A todos los que la presente vieren, sabed: Que el Parlamento de Andalucía ha aprobado y yo, en nombre del Rey y por la autoridad que me confieren la Constitución y el Estatuto de Autonomía, promulgo y ordeno la publicación de la siguiente

LEY DE IMPULSO Y PROMOCIÓN DE LA PRODUCCIÓN ECOLÓGICA Y OTRAS PRODUCCIONES AGRARIAS, PESQUERAS Y ACUÍCOLAS CERTIFICADAS EN ANDALUCÍA

EXPOSICIÓN DE MOTIVOS

I

En la Unión Europea la producción ecológica está regulada por el Reglamento (UE) 2018/848, del Parlamento Europeo y del Consejo, de 30 de mayo de 2018, sobre producción ecológica y etiquetado de productos ecológicos y por el que se deroga el Reglamento (CE) 834/2007 del Consejo. Esta nueva legislación sobre producción ecológica se aplica desde el 1 de enero de 2022 y refleja la evolución de este sector en rápido crecimiento, pretende garantizar una competencia leal para las personas agricultoras y, al mismo tiempo, evitar el fraude y mantener la confianza de las personas consumidoras a través de la simplificación de las normas de producción gracias a la supresión progresiva de una serie de excepciones y exclusiones, el refuerzo del sistema de control mediante medidas preventivas más estrictas y controles rigurosos a lo largo de toda la cadena de suministro, la aplicación a los productores de países no pertenecientes a la UE de las mismas normas que se aplican a los productores de la UE, la ampliación de la lista de productos cubiertos por las normas de producción ecológica e introducción de normas de producción suplementarias, la facilitación de la certificación para los pequeños agricultores gracias a un nuevo sistema de certificación de grupo y la adopción de un enfoque más uniforme para reducir el riesgo de contaminación accidental por plaguicidas.

En Andalucía, la producción ecológica se encuentra en auge, siendo líderes tanto a nivel nacional como europeo.

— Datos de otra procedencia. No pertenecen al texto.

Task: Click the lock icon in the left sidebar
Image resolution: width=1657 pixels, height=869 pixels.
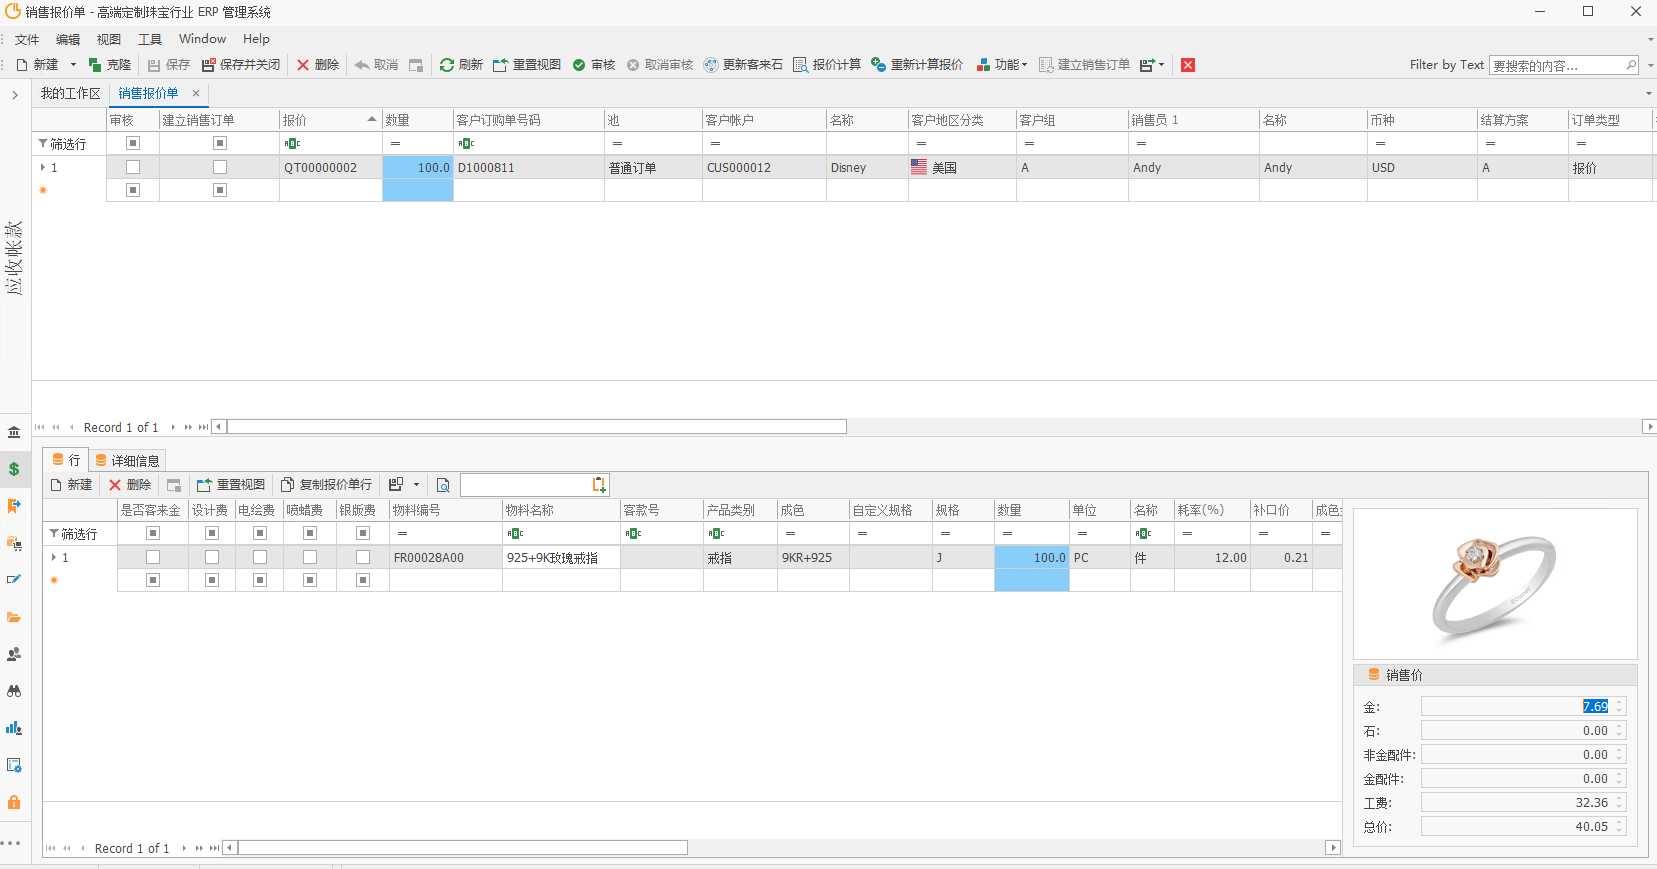Action: 14,802
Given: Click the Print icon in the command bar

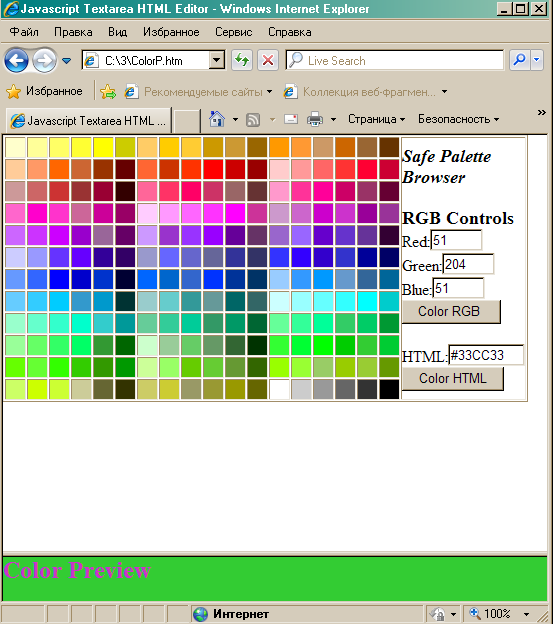Looking at the screenshot, I should click(315, 119).

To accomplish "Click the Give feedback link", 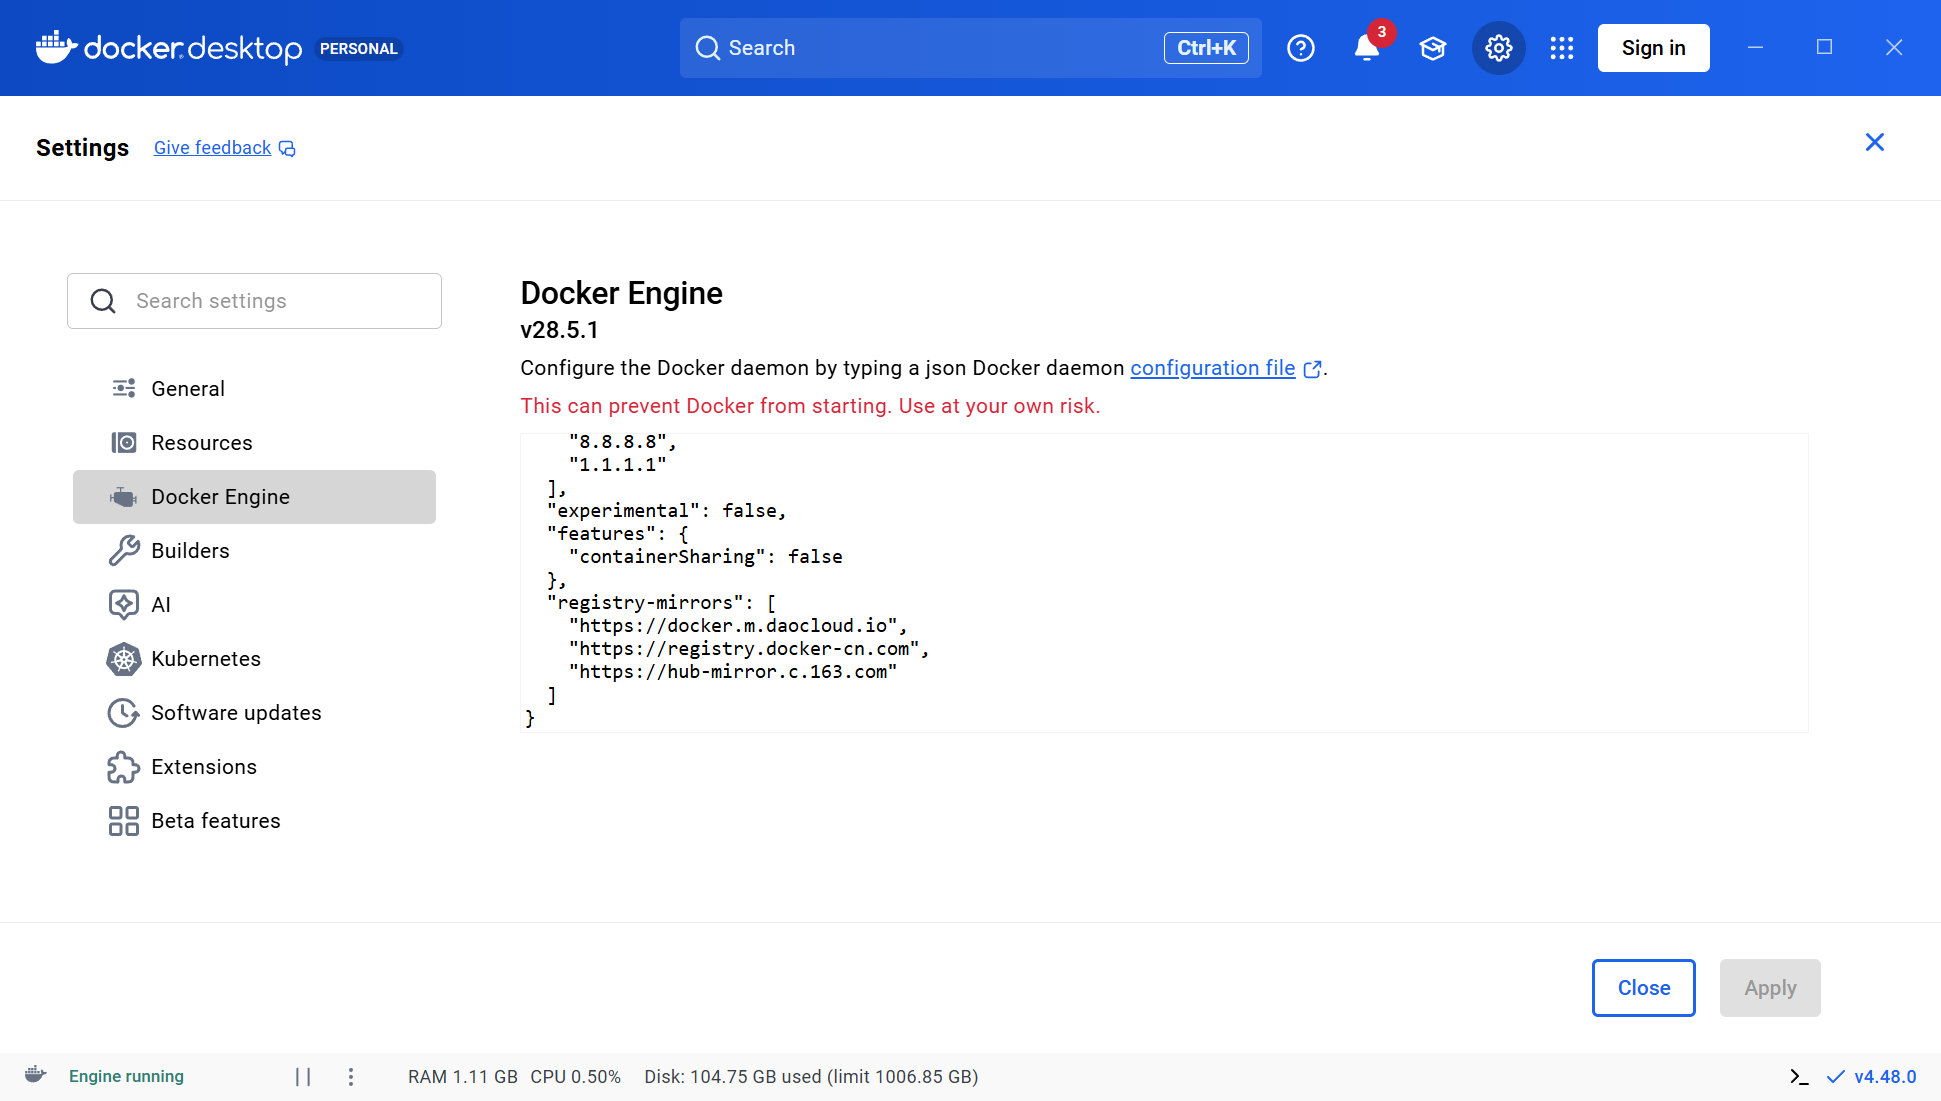I will [213, 148].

La superficie de esta producción diferenciada está en torno a los 1,5 millones de hectáreas, lo que supone aproximadamente el 30 % de la superficie agraria de la comunidad autónoma. El número de operadores asciende a más de 21.500. Asimismo, en Andalucía existen aproximadamente 6.200 explotaciones ganaderas y más de 3.300 industrias bajo esta certificación. Es un actor importante en materia agroalimentaria en Andalucía, generando el 21,5 % del empleo agrario de nuestra región.

No obstante, la evolución del consumo no está acompasada con el crecimiento de la producción. Para afianzar el avance de estas producciones existe la necesidad de acercar el crecimiento de la producción a los índices de consumo, que son bastante más bajos, con el 2,3 % del total de alimentos. En este sentido, el sector ha solicitado reiteradamente una adecuación del marco legislativo a fin de introducir medidas dirigidas al fomento del consumo y al impulso de la producción ecológica. Con esta norma se quiere dar respuesta a esta demanda, impulsando la promoción del consumo.

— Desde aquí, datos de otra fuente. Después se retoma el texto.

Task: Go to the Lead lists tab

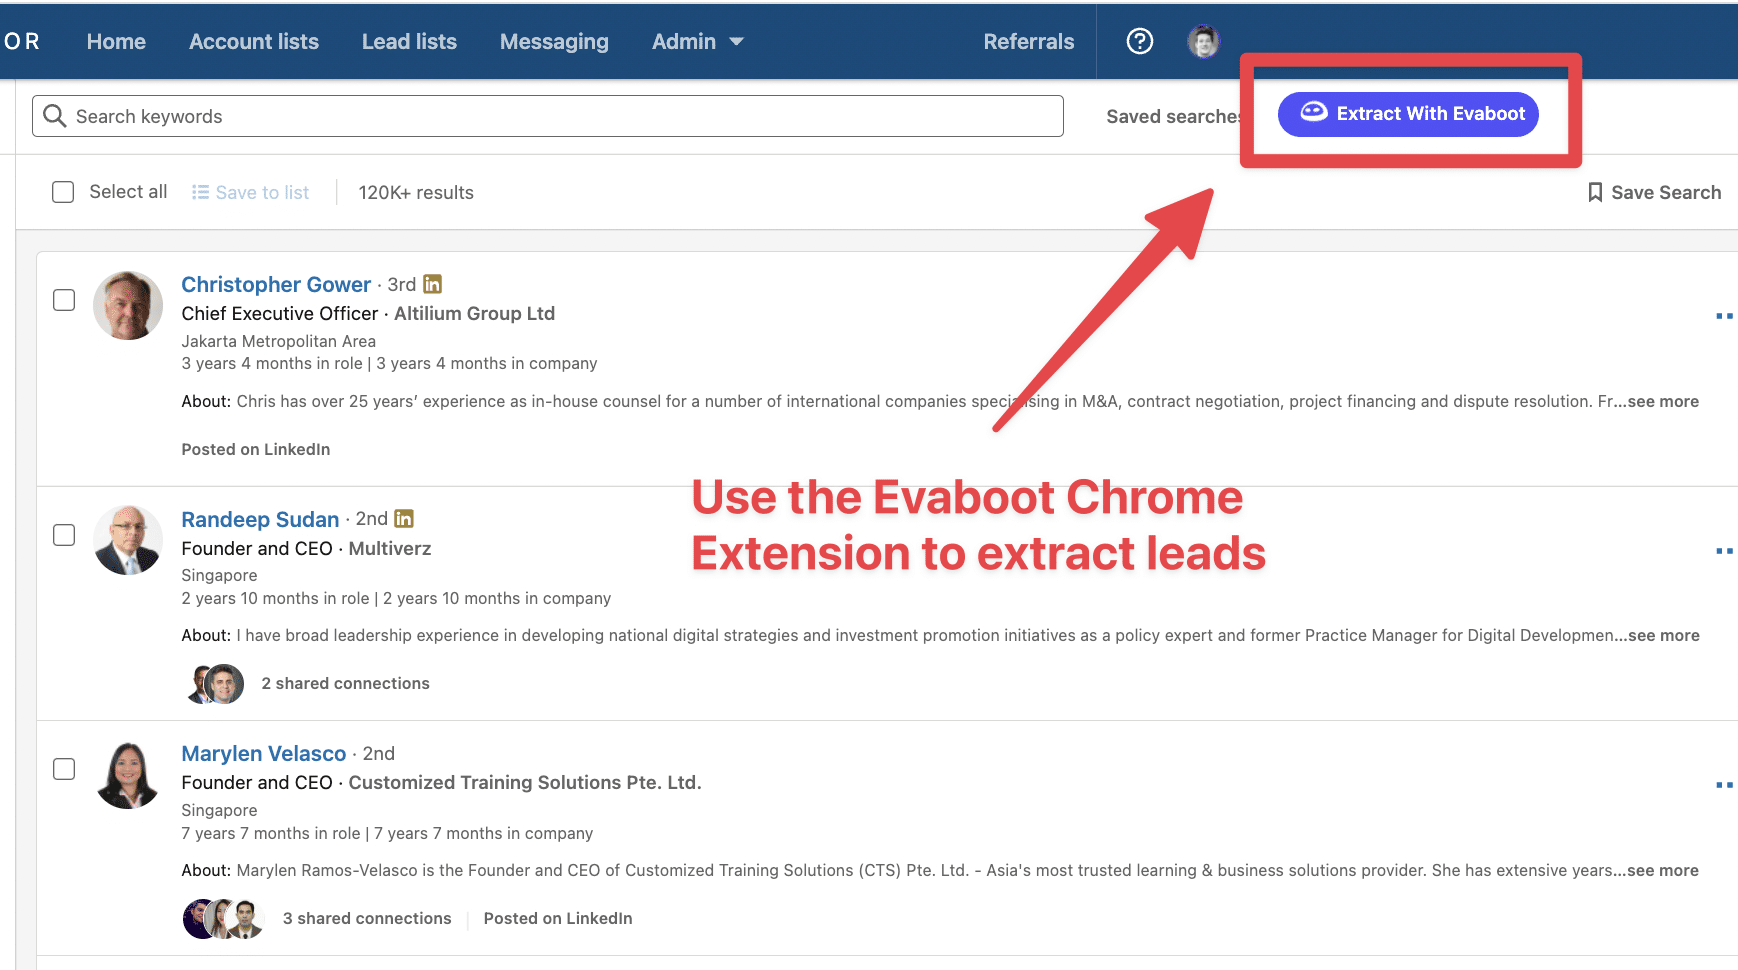Action: (409, 42)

Por otro lado, con la aprobación de esta ley se pretende la puesta en marcha de actuaciones que refuercen la promoción y el consumo de productos ecológicos, aumentando la resiliencia del sector ante las dificultades actuales, incrementando la sostenibilidad del sistema agroalimentario andaluz, reduciendo su huella medioambiental, fomentando la economía circular y contribuyendo así a la mitigación de los efectos negativos del cambio climático.

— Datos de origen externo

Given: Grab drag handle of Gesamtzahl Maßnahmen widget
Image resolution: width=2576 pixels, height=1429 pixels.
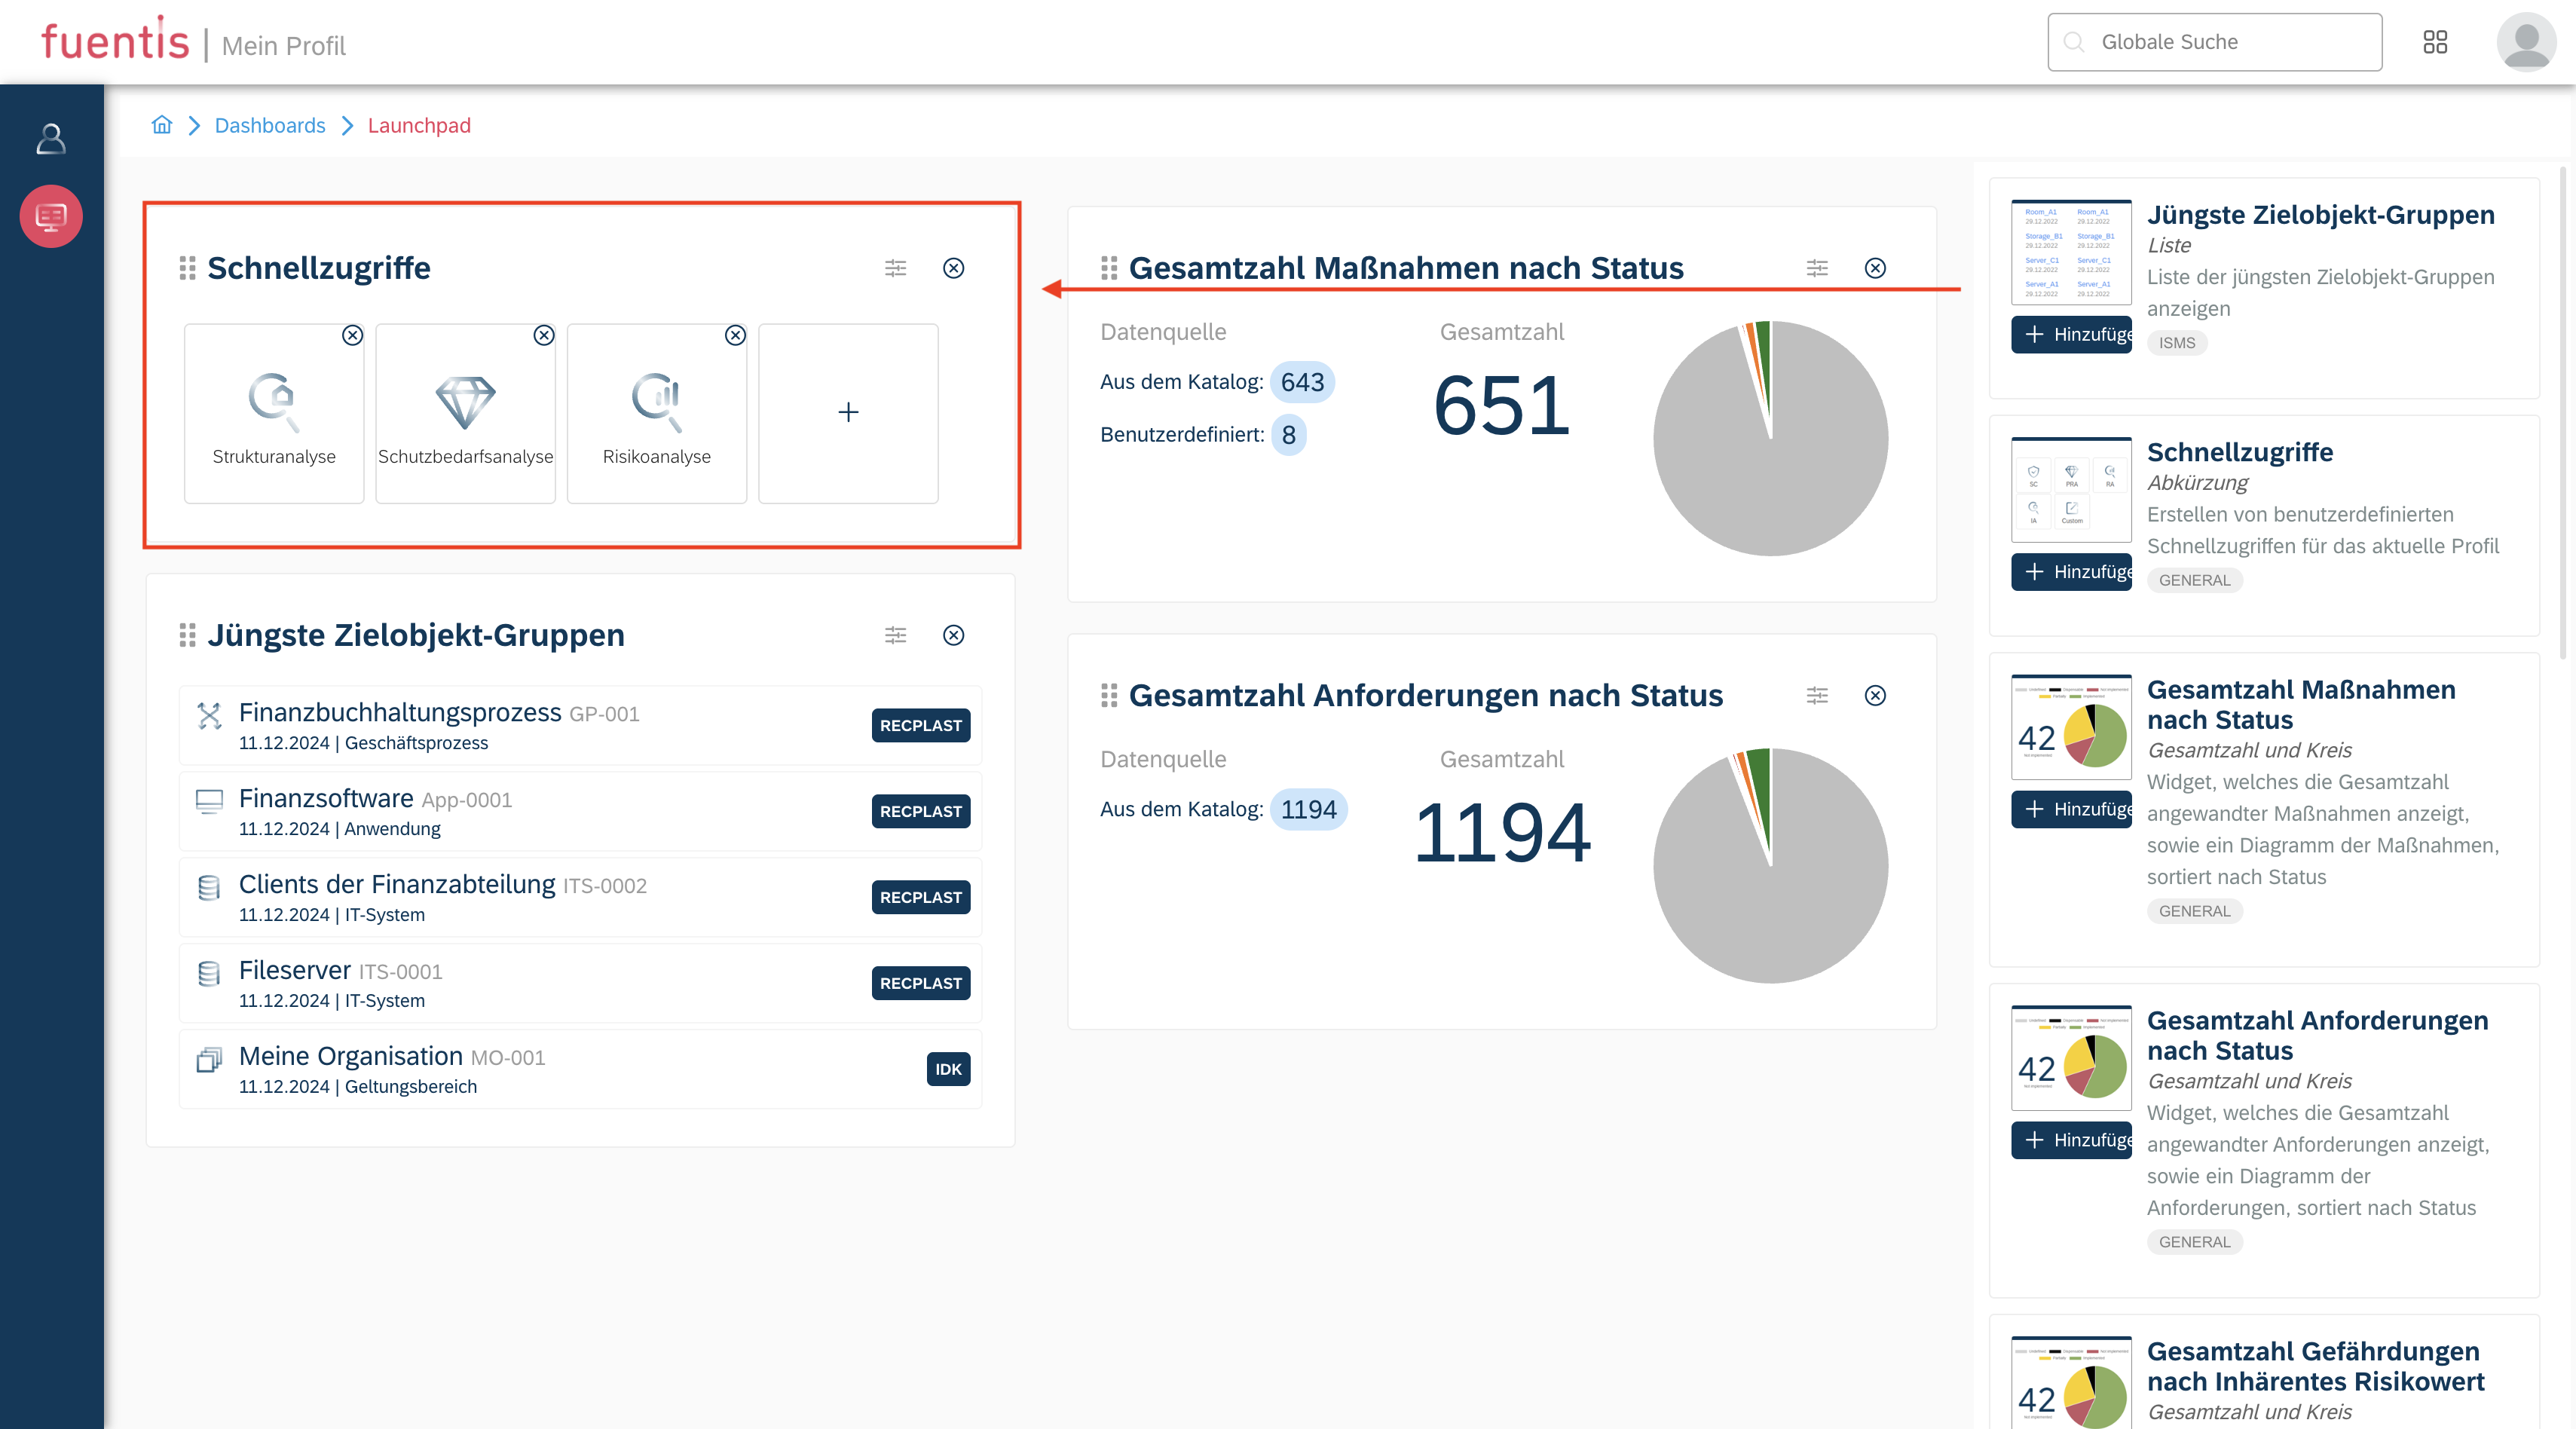Looking at the screenshot, I should tap(1108, 268).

Además, la ley pretende dar una mayor protección a la producción y la industria ecológica y un mayor apoyo a la investigación mediante, entre otros medios, la realización de campañas de información y comunicación institucional, la mejora de los sistemas de información sobre los operadores y las estadísticas del sector, y la aportación de los órganos consultivos y de participación. De esta forma, las personas agricultoras y ganaderas andaluzas del sector participarán de un mejor funcionamiento del mercado interior de los productos ecológicos, apostando por mantener y justificar la confianza de la persona consumidora en los productos etiquetados como tales y creando las condiciones apropiadas para que esa política se corresponda con la evolución de la producción y el mercado. Al tiempo, va a dar cumplimiento a la necesidad detectada en la Unión Europea de armonizar las normas y así responder a las expectativas tanto de productores y comercializadores como de las personas consumidoras.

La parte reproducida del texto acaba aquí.